There are as many as 3,400 western staff employed in Saudi Arabia's oil industry alone and the jihadis have made it abundantly clear that they want them out. The Ras Tanura export terminal alone handles 4.5 million barrels of crude every day. A single attack on this site could have disastrous consequences for the global oil markets.

So far, Saudi security forces have shown themselves to be rather inadequate to deal with the threats. In 2003, the kingdom spent as much as $5.5 billion on oil installation security and the budget goes up every year. Jane's Intelligence Review reports that at any time there are upto 30,000 guards protecting the kingdom's oil infrastructure. Hi-tech surveillance equipment has been installed in every oil facility. There are more than 4000 tankers entering and leaving the ports of Saudi Arabia and these are escorted by Saudi naval vessels with F-15 aircraft providing aerial cover. Yet, terrorists have been able to infiltrate the security net and shoot their way through, exposing glaring chinks in the system. Despite the fact that these attacks did not result in loss of even a single drop of oil, the terrorists seem to have achieved their objective of creating panic in the markets.

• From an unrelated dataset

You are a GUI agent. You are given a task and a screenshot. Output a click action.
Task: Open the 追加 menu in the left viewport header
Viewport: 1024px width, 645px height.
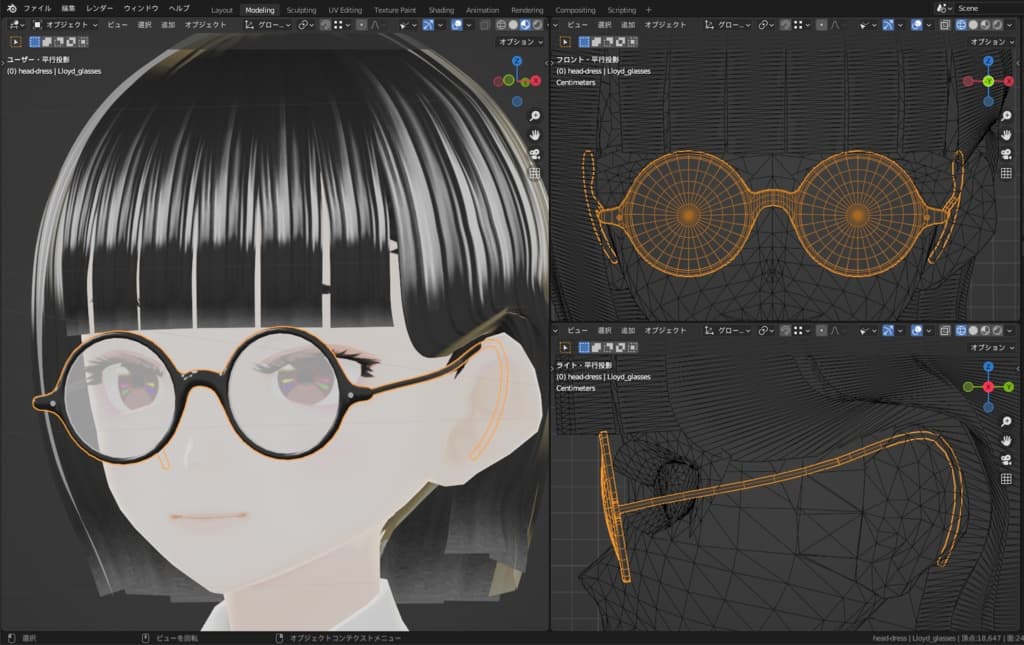tap(168, 24)
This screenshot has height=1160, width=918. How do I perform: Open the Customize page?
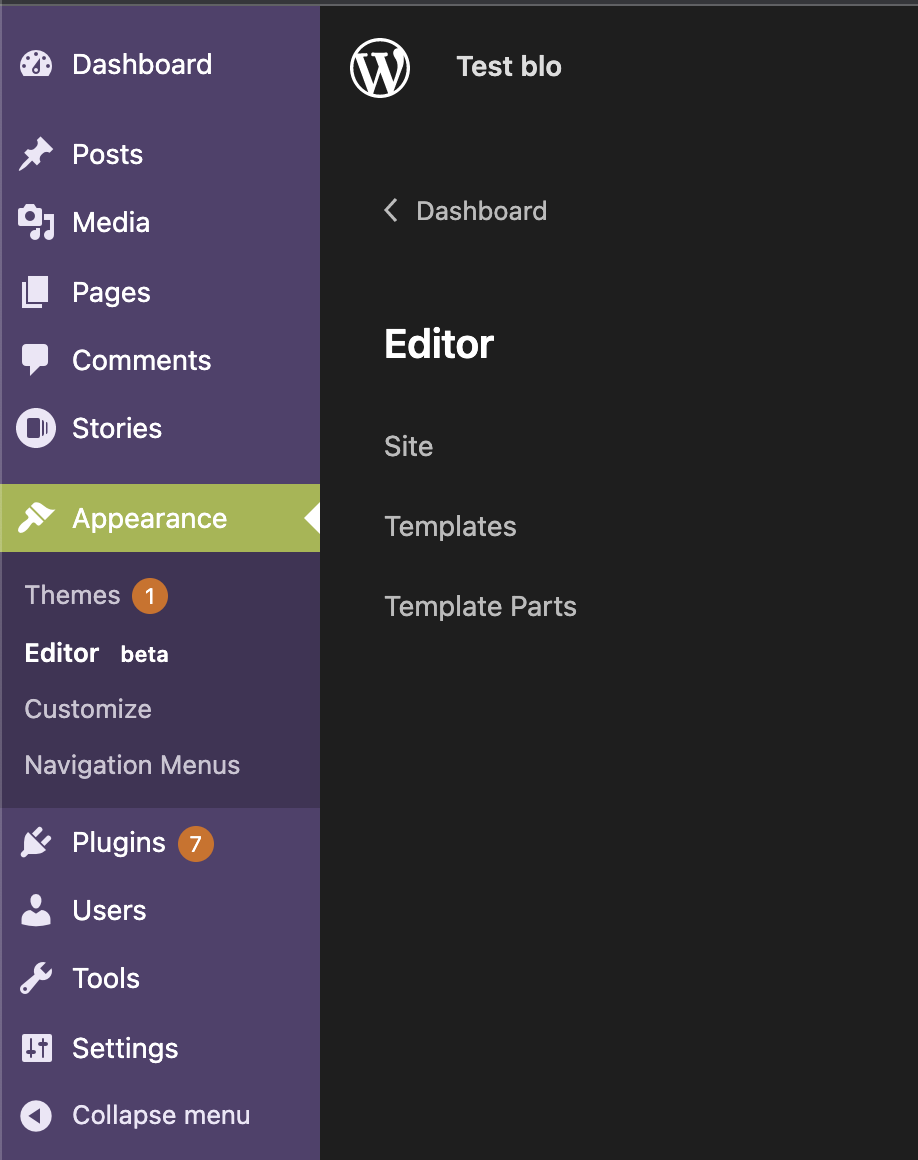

The scare factor is not confined to Saudi Arabia. Last year there were as many as 35 major and minor attacks on oil installations in Iraq. In April this year, a suicide attack knocked out two of Iraq's largest terminals severely jeopardising its capacity to return to pre-war levels of oil export. The damaged al-Basra terminal accounts for 85 per cent of Iraq's crude exports. In the southern holy city of Najaf where a pitched battle is raging between the Shiite Muslim radical leader Moqtada Sadr and the occupation forces, threats of damage to Iraq's southern oilfields sent world crude prices soaring. In fact, from August 10, Iraq's Southern Oil Company stopped pumping owing to fear of damage to pipelines, even as prices hover precariously close to the $45 a barrel mark. The southern oilfields are the only source of Iraqi crude exports as an attack on a pipeline artery to Turkey stopped deliveries from the main northern oilfields last week. Analysts estimate that terror premium alone could be around $10 a barrel in the prevailing price. If there is a disruption in oil supplies because of terrorist attacks, the only producer which can pitch in is Russia. But the confrontation between the Russian government and Yukos, the country's largest oil exporter has fanned apprehensions that the company may not be able to take up the slack in supply. The Russian government renewed a freeze on the shares of Yukos's main Siberian oil unit, reviving concern that its assets will be seized to settle a $3.4 billion tax bill.

Do oil importers, therefore, brace themselves for a shock similar to that of 1973? As of now, despite the firm trend, crude prices are nowhere near the levels reached in 1973, although they have levelled with 1990 prices. The price will have to cross $56 a barrel at today's prices to reach the 1973 crisis levels. Oil industry analysts are not yet betting that it will not. Everything depends on how effectively terrorist threats to Saudi oil infrastructure are handled. Having placed all their barrels in one basket — the Mideast Gulf — energy-importers can only hope and pray that good sense and hefty security budgets will prevail.